PROMPT 1:
Please reproduce the t-test passage from "The t-test, like" to "meeting those assumptions.", changing "online calculators" to "web-based calculators".
PROMPT 2:
In the t-test passage, what transformation is suggested for task times to enhance normality?
PROMPT 3:
List every UX metric that the t-test passage names as something a two-sample t-test can compare.
begin GIVEN PASSAGE
The two-sample t-test is one of the most widely used statistical tests, assessing whether mean differences between two samples are statistically significant. It can be used to compare two samples of many UX metrics, such as SUS scores, SEQ scores, and task times.
The t-test, like most statistical tests, has certain requirements (assumptions) for its use.
While it’s easy to conduct a two-sample t-test using readily available online calculators and software packages (including Excel, R, and SPSS), it can be hard to remember what the assumptions are and what risks you run by not meeting those assumptions.
In teaching statistical tests to UX researchers over the last decade, we’ve found that the possible violation of assumptions is a common concern about using t-tests. In some cases, researchers report challenges from stakeholders or colleagues to justify their use of t-tests due to concerns about meeting assumptions.
One way to respond to this criticism is to cite the large volume of research that shows the t-test to be very robust against violations of its assumptions. Figure 1 shows the assumptions behind the two-sample t-test.
Unlike the other three assumptions, the assumptions of representativeness and independence have nothing to do with the underlying distribution. These are logical assumptions made whenever you use any method to compare means to generalize results from samples to populations.
For the assumption of continuous data, even if the data themselves are not continuous (e.g., discrete responses to rating scales), the mean becomes more and more continuous as the sample size increases. Violation of this assumption does not prevent the t-test from working.
The assumption of normality is not an assumption that the underlying distribution is normal but rather that the distribution of sample means will be normal. For most distributions, this will be the case due to the central limit theorem—even for fairly small sample sizes. For some types of data, you can transform the data to enhance normality (e.g., logarithmic transformation of task times).
end GIVEN PASSAGE
begin GIVEN INFORMATION
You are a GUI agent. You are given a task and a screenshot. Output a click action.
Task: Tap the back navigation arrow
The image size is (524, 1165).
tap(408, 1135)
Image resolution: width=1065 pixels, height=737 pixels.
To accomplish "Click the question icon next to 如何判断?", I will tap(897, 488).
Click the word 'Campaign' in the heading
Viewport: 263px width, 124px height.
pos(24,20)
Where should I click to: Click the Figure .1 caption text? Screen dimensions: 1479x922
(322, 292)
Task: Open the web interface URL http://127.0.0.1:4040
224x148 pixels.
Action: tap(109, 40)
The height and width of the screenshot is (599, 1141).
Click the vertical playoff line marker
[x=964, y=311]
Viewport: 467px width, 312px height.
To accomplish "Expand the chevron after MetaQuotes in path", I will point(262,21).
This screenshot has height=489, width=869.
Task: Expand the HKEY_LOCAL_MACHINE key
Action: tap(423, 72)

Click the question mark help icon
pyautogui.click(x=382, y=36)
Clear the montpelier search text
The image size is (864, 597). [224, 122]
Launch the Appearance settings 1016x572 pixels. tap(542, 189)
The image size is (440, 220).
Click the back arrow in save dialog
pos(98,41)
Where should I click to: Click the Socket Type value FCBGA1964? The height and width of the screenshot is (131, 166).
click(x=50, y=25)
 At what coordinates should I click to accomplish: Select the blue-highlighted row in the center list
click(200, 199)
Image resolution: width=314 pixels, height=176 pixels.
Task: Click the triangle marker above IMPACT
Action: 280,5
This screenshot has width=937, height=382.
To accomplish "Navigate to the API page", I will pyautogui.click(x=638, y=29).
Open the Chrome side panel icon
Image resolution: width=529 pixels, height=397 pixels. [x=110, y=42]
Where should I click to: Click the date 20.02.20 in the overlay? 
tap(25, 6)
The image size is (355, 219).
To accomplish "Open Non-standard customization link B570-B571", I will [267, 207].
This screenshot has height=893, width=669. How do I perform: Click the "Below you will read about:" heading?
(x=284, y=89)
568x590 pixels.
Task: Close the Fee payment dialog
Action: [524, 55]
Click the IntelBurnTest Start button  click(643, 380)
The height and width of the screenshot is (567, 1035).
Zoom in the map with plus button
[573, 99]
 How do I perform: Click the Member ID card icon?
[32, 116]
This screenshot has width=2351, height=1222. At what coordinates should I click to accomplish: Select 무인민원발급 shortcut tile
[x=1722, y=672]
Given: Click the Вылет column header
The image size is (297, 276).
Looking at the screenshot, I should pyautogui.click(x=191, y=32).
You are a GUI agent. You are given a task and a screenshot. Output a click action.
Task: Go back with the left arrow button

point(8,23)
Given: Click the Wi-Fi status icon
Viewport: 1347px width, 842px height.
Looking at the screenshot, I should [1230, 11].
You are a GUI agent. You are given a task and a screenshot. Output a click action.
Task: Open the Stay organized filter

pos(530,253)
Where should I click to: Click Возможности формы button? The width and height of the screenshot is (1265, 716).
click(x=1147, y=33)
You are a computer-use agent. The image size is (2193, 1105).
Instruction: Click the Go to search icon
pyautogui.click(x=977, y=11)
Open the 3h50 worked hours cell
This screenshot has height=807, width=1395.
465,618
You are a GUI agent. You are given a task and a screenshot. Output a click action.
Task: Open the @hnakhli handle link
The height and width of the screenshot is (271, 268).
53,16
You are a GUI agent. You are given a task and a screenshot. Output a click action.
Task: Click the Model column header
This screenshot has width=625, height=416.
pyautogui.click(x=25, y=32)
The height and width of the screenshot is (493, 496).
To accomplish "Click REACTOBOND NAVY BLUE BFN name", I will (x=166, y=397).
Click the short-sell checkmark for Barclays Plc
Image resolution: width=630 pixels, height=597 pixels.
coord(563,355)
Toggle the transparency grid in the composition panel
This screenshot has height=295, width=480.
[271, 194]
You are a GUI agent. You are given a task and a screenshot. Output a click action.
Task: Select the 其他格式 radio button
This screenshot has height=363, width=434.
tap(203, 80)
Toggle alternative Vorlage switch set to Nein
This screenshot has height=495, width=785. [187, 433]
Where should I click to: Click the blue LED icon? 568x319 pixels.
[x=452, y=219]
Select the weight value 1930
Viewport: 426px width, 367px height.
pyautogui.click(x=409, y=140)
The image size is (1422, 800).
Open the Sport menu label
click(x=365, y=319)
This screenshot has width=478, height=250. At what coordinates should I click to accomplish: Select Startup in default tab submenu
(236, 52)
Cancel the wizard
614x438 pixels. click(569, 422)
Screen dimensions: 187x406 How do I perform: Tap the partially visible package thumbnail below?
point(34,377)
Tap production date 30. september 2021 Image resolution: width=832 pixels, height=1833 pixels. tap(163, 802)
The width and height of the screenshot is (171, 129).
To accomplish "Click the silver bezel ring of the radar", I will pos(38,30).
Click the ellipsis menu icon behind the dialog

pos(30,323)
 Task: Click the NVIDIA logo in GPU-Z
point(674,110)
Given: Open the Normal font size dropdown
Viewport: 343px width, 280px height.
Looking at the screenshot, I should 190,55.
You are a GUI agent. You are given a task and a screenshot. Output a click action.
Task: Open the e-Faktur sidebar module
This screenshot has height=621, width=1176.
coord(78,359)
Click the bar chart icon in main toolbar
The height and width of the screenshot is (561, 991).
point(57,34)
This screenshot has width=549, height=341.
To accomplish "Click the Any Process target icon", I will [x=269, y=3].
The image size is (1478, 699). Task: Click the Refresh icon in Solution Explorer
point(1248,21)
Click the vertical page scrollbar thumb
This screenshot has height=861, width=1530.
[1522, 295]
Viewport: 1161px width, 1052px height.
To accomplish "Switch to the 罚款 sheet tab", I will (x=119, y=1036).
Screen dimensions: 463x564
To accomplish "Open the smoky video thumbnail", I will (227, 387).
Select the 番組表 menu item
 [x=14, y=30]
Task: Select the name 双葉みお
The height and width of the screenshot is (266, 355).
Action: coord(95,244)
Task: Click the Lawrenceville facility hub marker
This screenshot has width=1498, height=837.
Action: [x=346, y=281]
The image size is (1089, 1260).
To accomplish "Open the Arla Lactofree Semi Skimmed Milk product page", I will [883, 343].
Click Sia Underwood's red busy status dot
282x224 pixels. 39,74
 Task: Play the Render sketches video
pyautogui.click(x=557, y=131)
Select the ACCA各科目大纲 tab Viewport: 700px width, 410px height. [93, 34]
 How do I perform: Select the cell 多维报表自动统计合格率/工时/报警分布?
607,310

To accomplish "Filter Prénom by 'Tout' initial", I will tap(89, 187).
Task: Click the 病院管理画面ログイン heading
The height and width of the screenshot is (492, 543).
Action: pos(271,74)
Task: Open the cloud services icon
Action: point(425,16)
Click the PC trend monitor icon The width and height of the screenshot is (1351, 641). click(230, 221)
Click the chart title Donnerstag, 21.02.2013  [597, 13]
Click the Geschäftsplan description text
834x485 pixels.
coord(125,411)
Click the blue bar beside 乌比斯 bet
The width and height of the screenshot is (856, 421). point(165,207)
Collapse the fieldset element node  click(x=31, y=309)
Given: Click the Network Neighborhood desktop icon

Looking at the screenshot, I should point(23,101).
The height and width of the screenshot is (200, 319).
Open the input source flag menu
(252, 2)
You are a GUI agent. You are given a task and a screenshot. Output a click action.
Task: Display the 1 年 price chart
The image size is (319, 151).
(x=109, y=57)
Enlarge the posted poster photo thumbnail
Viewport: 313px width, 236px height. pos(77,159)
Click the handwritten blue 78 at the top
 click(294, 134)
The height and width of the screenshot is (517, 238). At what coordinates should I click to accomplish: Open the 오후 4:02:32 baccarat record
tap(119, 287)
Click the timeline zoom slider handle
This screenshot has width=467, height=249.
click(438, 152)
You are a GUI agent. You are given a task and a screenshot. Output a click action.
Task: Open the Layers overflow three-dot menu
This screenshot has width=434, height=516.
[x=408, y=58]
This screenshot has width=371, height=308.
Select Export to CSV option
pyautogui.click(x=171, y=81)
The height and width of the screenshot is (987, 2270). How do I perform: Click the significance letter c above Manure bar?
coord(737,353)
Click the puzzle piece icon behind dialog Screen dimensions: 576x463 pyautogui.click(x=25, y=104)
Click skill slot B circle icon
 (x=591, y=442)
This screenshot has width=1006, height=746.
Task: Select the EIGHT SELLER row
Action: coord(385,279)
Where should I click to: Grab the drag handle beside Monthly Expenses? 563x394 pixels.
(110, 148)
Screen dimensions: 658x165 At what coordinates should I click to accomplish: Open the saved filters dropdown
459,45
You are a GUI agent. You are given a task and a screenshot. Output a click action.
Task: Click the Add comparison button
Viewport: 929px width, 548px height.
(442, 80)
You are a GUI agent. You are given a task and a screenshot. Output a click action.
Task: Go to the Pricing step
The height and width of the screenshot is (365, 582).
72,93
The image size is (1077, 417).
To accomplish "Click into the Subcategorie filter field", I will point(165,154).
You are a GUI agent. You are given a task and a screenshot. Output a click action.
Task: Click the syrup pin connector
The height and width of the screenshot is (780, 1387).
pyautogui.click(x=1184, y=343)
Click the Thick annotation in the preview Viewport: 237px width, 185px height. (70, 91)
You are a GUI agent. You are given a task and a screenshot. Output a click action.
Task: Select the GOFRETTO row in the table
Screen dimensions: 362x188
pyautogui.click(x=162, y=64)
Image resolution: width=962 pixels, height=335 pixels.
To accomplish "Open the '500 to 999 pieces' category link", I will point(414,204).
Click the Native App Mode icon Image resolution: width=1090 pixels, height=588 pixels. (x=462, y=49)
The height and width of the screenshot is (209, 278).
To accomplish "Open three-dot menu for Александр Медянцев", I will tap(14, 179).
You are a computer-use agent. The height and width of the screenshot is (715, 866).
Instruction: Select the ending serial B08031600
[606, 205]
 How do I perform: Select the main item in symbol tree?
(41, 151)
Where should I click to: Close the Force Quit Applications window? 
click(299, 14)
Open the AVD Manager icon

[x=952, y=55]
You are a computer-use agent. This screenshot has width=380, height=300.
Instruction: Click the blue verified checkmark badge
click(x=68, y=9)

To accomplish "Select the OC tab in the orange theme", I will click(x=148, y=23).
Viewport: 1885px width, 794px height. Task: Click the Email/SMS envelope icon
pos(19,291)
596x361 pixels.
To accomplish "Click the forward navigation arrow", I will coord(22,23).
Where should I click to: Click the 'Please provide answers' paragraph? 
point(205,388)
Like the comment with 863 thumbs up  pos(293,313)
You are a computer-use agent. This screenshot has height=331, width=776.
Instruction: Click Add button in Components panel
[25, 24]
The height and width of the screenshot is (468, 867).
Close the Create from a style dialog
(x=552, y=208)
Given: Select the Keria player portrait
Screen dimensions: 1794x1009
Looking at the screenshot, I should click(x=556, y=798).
end GIVEN INFORMATION
RESPONSE 1:
The t-test, like most statistical tests, has certain requirements (assumptions) for its use.
While it’s easy to conduct a two-sample t-test using readily available web-based calculators and software packages (including Excel, R, and SPSS), it can be hard to remember what the assumptions are and what risks you run by not meeting those assumptions.

RESPONSE 2:
A logarithmic transformation.

RESPONSE 3:
SUS scores, SEQ scores, task times